The Arabist

The Arabist

By Issandr El Amrani and friends.

حمدي ابو جليل/Hamdi Abu Gulail

I read on the Literary Saloon a while back that Hamdi Abu Gulail's new book الفاعل won the Naguib Mahfouz Award from AUC. The good people at the Saloon also did some complaining over the lack of information about the award and the various and unpredictable spellings of Abu Gulail's name. Their "plea for uniform transliteration," which I completely support, is however unlikely to be answered anytime soon. 

I'd be curious if there is a consistent transliteration system from other non-European languages that have their own different script, like Chinese. When it comes to Arabic, even within academia there seems to be no single consistent system. And everyone else pretty much wings it, like I did in the title for this post. 
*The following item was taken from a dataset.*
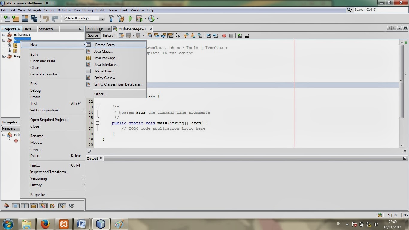Click the Clean and Build toolbar icon
409x230 pixels.
tap(120, 18)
But back to Abu Gulail. I just finished the previous book by this young Bedouin author, لصوص متقاعدون ("Retired Thieves", available from University of Syracuse), and was very pleasantly surprised. It's sort of unstructured (mostly it's the observations of a tenant in a building in the slum of Manshiat Nasr about his neighbors, and in particular his landlord's semi-criminal family) but there are some very funny, well-observed vignettes and a real originality to the voice and the plot. Abu Gulail makes his protagonist a young Bedouin new to the city, and I'd say one of the book's strengths is how well he captures the latent menace and manipulation in many Egyptian social relations, and the importance of the boundaries between "insiders" and "outsiders."

I don't know anything about Abu Gulail's latest and award-winning novel (I don't even know how to translate the title: The Doer? The Agent? The Subject?) except that it is currently being translated for AUC Press by our old friend and Arabist extraordinaire Robin Moger. Keep an eye out for it.